Code Officials Defeat Proposal to Rollback Historic Efficiency Gains in America’s Model Energy Code | Alliance to Save Energy

Code Officials Defeat Proposal to Rollback Historic Efficiency Gains in America’s Model Energy Code

The Alliance to Save Energy News

Code Officials Defeat Proposal to Rollback Historic Efficiency Gains in America’s Model Energy Code

Release Date: Tuesday, October 8, 2013

Counter-productive measure would have added thousands to homeowner energy bills

Sound energy policy prevailed as local and state governmental officials rejected dozens of builder-sponsored home efficiency rollback proposals in a three-day marathon meeting convened by the International Code Council (ICC) to develop the 2015 International Energy Conservation Code (IECC).    

 “Today was a victory for America’s homebuyers,” said Bill Fay, Executive Director of the Energy Efficient Codes Coalition (EECC). “By dismissing efforts to roll back the historic 30% efficiency gains we won three years ago in the 2012 IECC, ICC governmental members avoided what would have been the single biggest step backward in energy efficiency ever adopted into the model energy code.”

Defeated after a 75-52 vote, the counterproductive measure would have added thousands of dollars to a new home’s energy costs. An ICF International analysis found that the proposal, known as RE-166, would have increased a new home’s energy use by at least 6 percent and as much as 22 percent.

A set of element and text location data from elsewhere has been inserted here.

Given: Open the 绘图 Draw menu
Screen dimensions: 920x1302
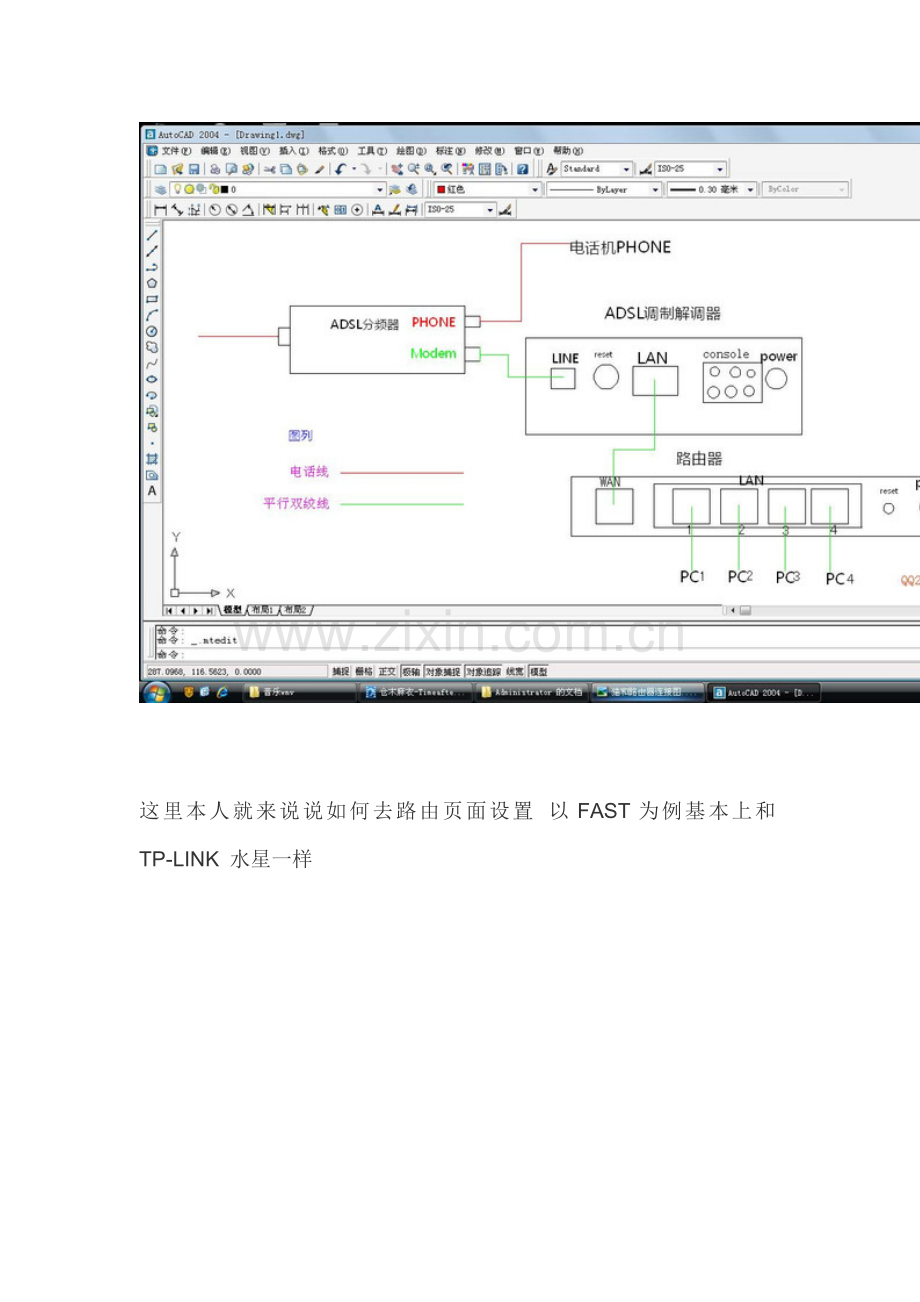Looking at the screenshot, I should tap(410, 151).
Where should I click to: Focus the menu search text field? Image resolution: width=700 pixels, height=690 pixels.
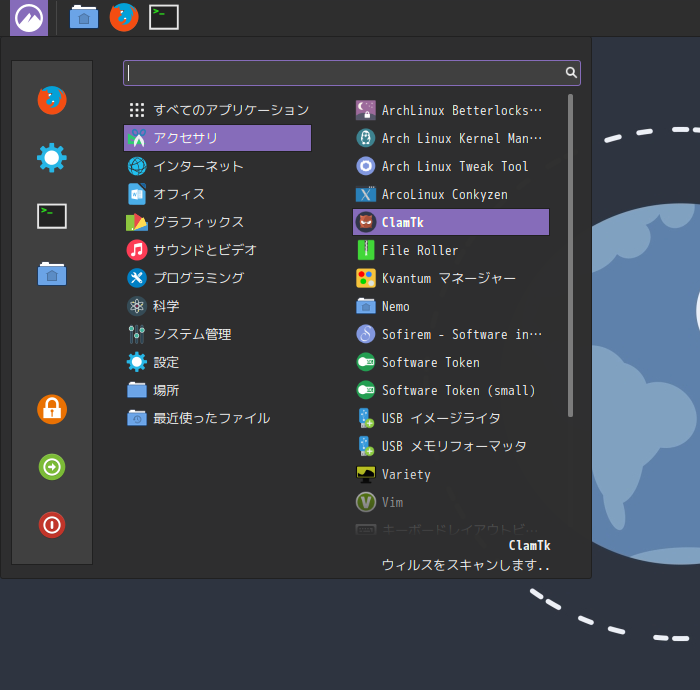tap(340, 73)
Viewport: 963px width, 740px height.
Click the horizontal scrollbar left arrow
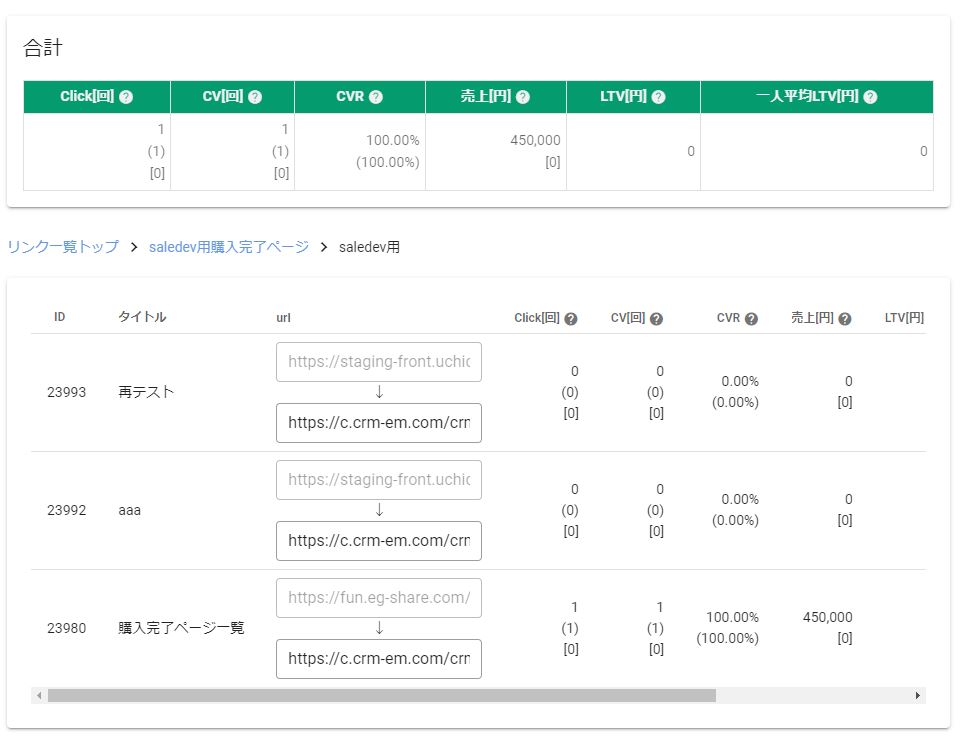coord(39,695)
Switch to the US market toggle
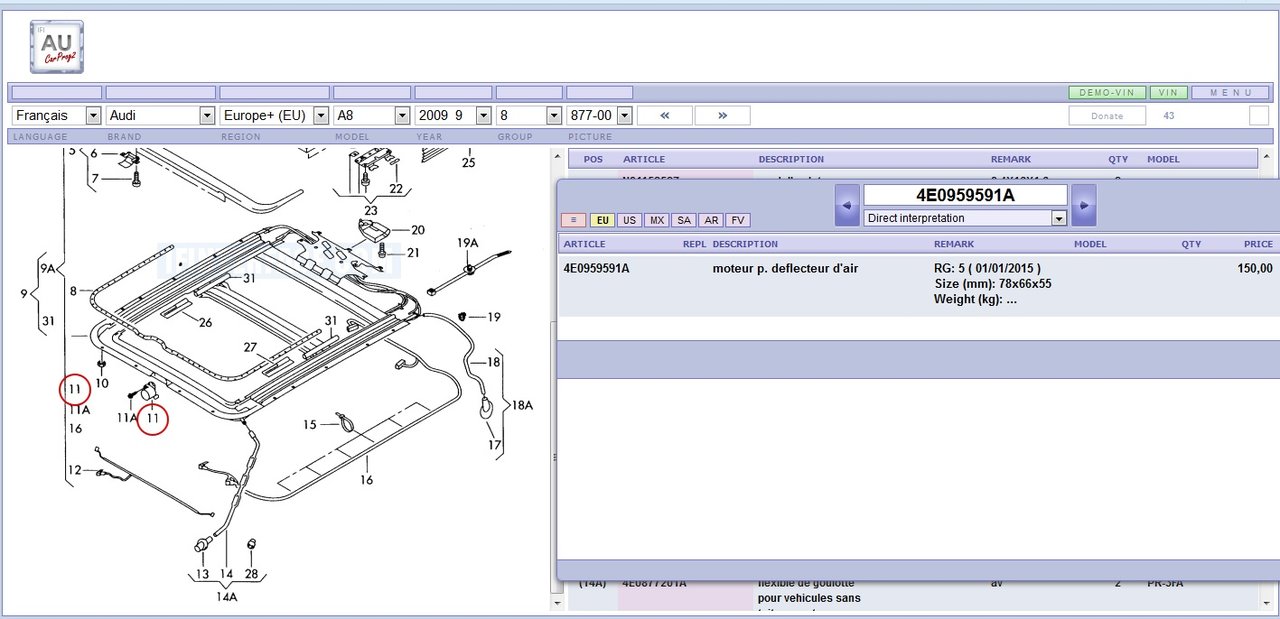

 “Fully two-thirds of our states have adopted the 2009 or 2012 IECC without the equipment trade-off loophole, resulting in the construction of hundreds of thousands more efficient homes across the nation,” said Alliance to Save Energy President Kateri Callahan. “Not only has that saved homeowners lots of money, but it has given them better built, more comfortable, and quieter homes with a higher resale value.”

Before the 2009 IECC closed the loophole, homebuilders used it to construct less efficient thermal envelopes (cheaper and less efficient windows, insulation, sealing and other measures) in exchange for installing high efficiency HVAC systems and hot water heaters that they were likely to install anyway.  Because the envelope measures can last up to 100 years and the equipment lasts 10-20 years the loophole dramatically worsened the overall efficiency of a home.

After completing three days of voting on proposals to update the residential buildings chapter of the IECC late last night, the governmental members turned to its commercial buildings chapter. The 2015 International Code Council (ICC) Group B Public Comment Hearings in Atlantic City, which began on October 2, are expected to continue until noon on October 10.